Shirillo laughed and said, "Hold on." He tramped the accelerator hard, pinning them back against their seats for a moment, cutting into a long, shadow-dappled section of road.
"Why don't they let us alone?" Harris asked, facing front, the Thompson across his lap. His face matched his body: all hard lines. His forehead was massive, the black eyes sunk deep under it and filled with cold, solid intelligence. His nose, broken more than once, was bulbous but not silly, his mouth a lipless line that creased the top of a big square chin. All those harsh angles crashed together in a look of bitter disappointment. "We didn't get their money."
"We tried, though," Tucker said.
"We even lost Bachman. Isn't that enough?"

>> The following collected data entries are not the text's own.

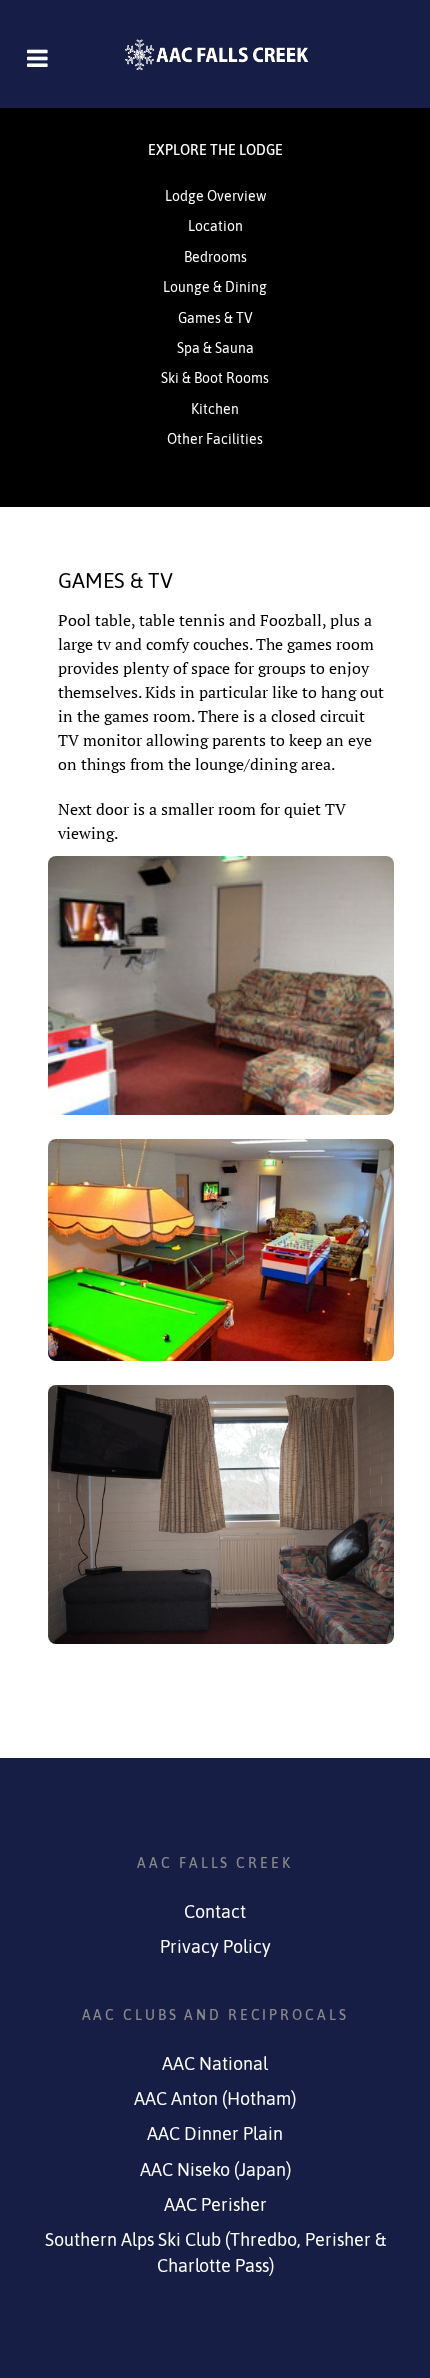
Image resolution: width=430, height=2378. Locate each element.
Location (215, 226)
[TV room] (221, 1515)
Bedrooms (215, 257)
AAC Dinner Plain (215, 2134)
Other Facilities (215, 439)
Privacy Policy (215, 1947)
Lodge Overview (215, 196)
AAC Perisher (215, 2205)
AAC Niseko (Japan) (215, 2170)
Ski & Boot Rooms (215, 378)
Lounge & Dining (215, 287)
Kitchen (215, 409)
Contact (215, 1912)
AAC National (215, 2064)
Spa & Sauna (215, 348)
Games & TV (215, 318)
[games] (221, 1249)
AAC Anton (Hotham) (215, 2099)
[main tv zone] (221, 986)
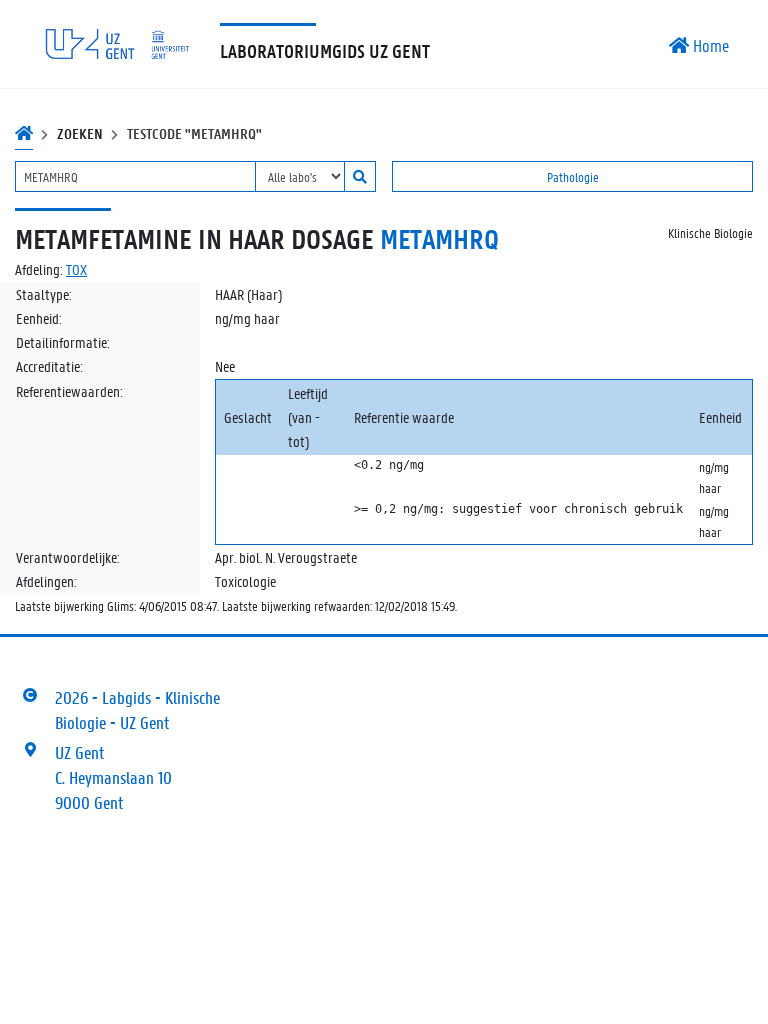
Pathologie (573, 176)
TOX (76, 269)
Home (709, 45)
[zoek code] (360, 176)
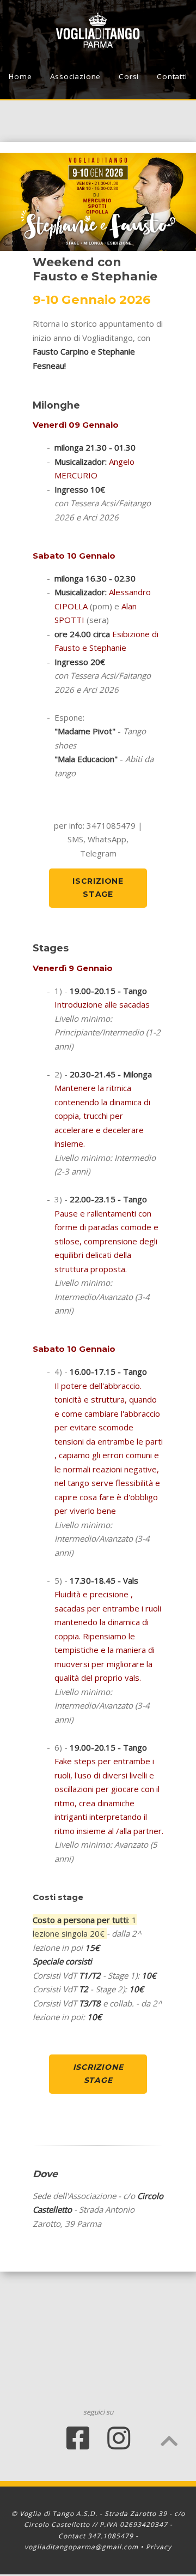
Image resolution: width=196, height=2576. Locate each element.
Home (20, 76)
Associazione (75, 76)
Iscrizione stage (98, 887)
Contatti (172, 76)
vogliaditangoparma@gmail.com (81, 2546)
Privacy (158, 2546)
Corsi (129, 76)
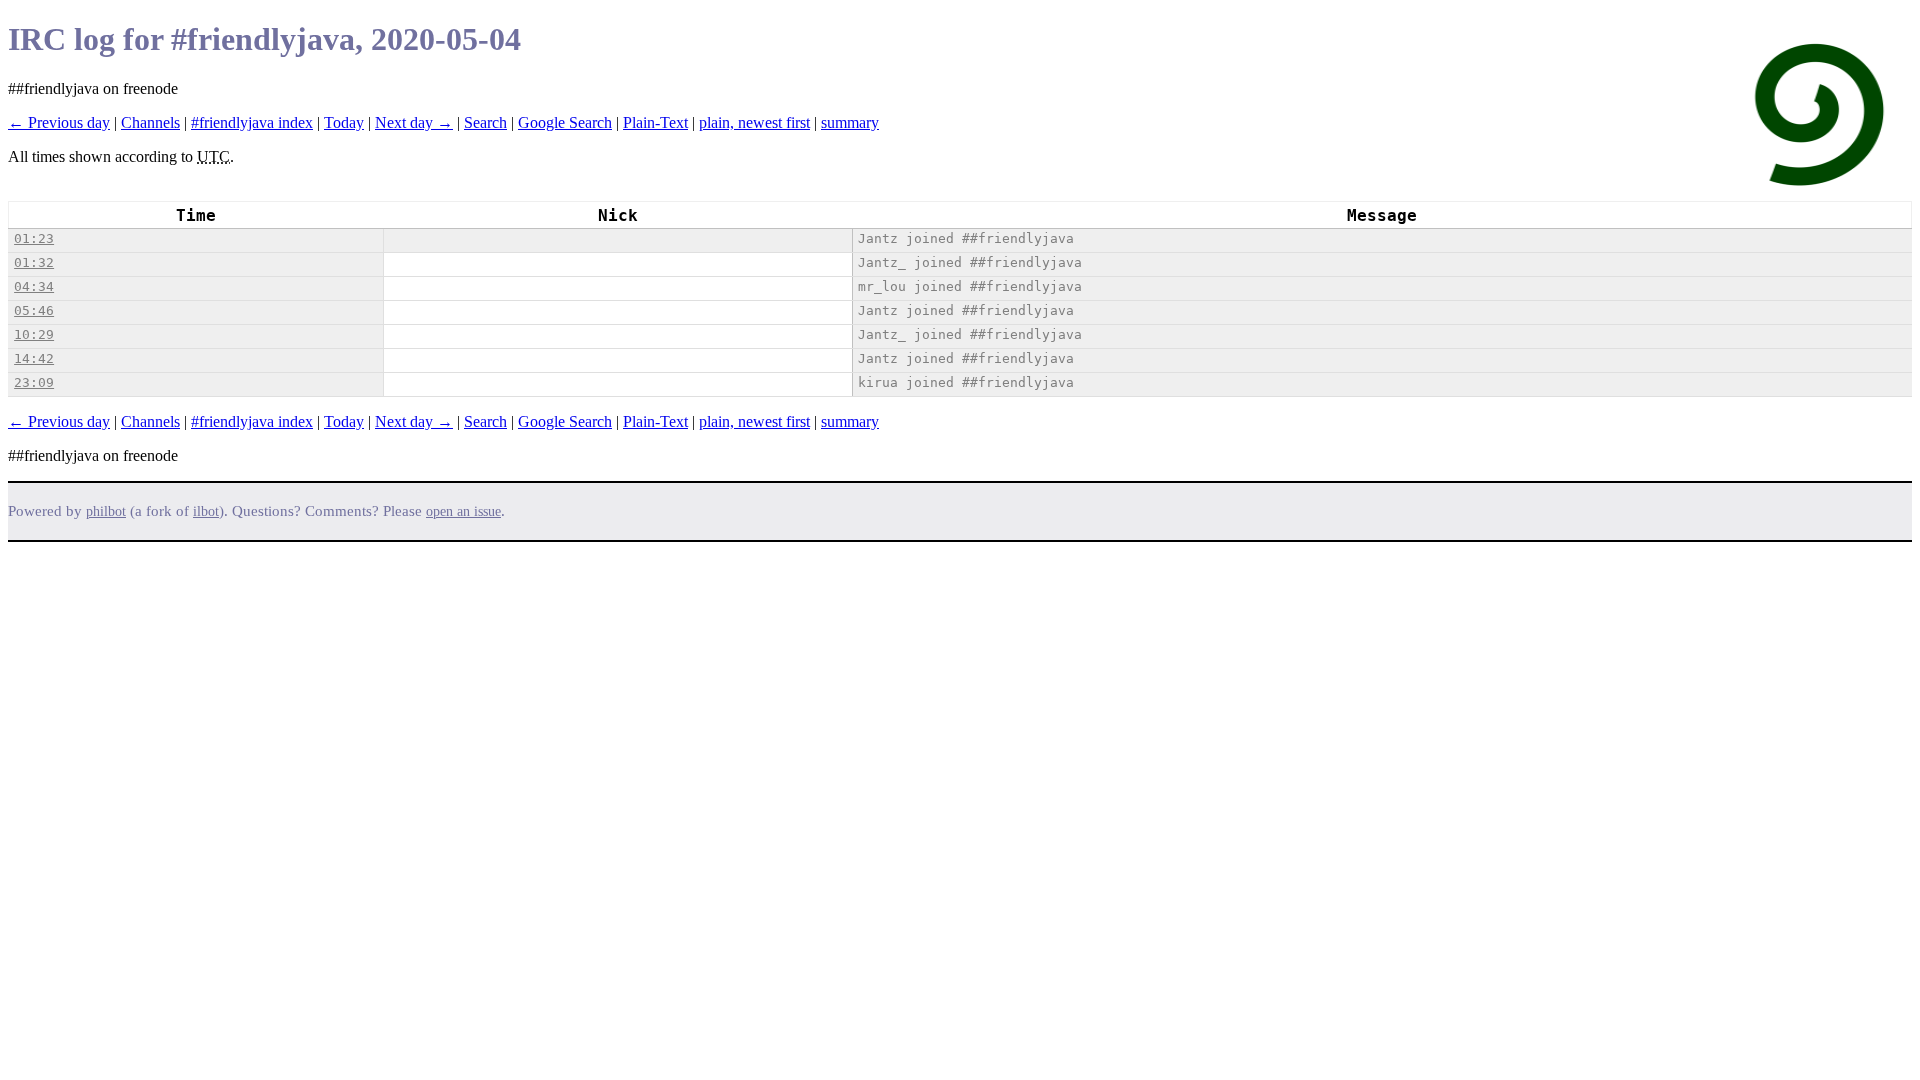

"Not for them," Tucker said.
"The Iron Hand," Shirillo said. He took a turn in the road too far on the outside: pine boughs scraped the roof like long, polished fingernails, and the springs sang like a bad alto.
"Iron Hand?" Harris asked.
"That's what my father used to call them," Shirillo said, never taking his eyes off the road ahead.
"Melodramatic, isn't it?" Tucker asked.
Shirillo shrugged. "The Mafia itself isn't a staid and sober organization; it's as melodramatic as an afternoon soap opera. It's all the time playing scenes straight out of cheap movies: bumping off rivals, beating up store owners who don't want to pay for protection, fire-bombing, blackmailing, peddling dope to kids in junior high school. The melodrama doesn't make it any less real."
"Yeah," Harris said, glancing uneasily out the rear window, "but could we go a little faster, do you think?"
The road curved gradually eastward now and narrowed as the huge pines and occasional elms and birches crowded closer-like patrons at a play getting restless for the last act and the climax of the action. Abruptly, the trail slid downward again, and the dust dampened and became a thin film of mud.